Stefan Morsch – Die Geschichte

Anfang der 80er-Jahre erkrankt Stefan an Leukämie. Für die Familie ein Weltuntergang, denn die Behandlung ohne einen passenden Familienspender -wie bei Stefan- war für alle neu. Selbst in Krankenhäusern und Kliniken ist man ratlos, wie ein geeigneter Spender gefunden werden soll.

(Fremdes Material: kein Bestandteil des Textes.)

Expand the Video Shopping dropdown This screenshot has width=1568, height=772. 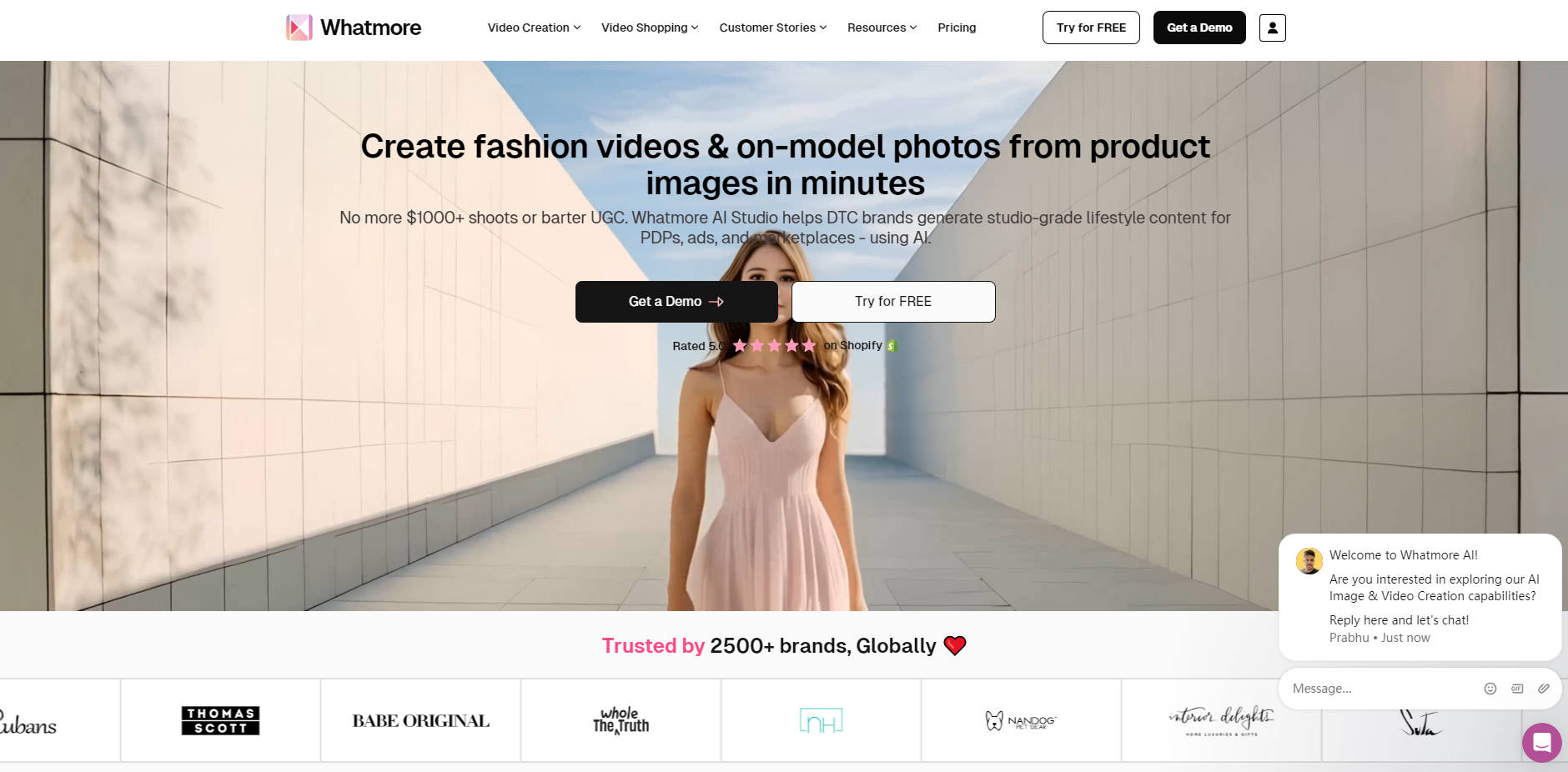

So auch bei Stefan: Ärzte stellen die Diagnose „austherapiert“. Was nichts Anderes heißt als: Wir können da nichts mehr machen. Ein herber Schlag für Familie Morsch! Doch die lässt sich nicht unterkriegen: „Das wollten wir nicht hinnehmen“, erinnert sich Stefans Vater Emil.

1983 dann ein Lichtblick, der alles verändert! Emil Morsch entdeckt einen Zeitungsartikel über eine Organisation in London. Dieser Artikel entwickelt sich für die ganze Familie zum sprichwörtlichen „letzten Strohhalm“. Jeder der Morschs klammert sich an diese eine Hoffnung: die Spenderliste mit 50.000 Personen von Nolan Laboratories.

Nach kurzer Zeit trägt die Hoffnung einen Namen: Terence Bayley aus Großbritannien kommt als Spender in Frage. Und tatsächlich findet die Familie auch eine Klinik, die bereit ist, die Transplantation zu wagen: Das Fred Hutchinson Cancer Research Center in Seattle, USA. Doch die Freude hält nicht lange, denn die Transplantationskosten sind so viel höher als erwartet, dass Familie Morsch diese niemals stemmen kann.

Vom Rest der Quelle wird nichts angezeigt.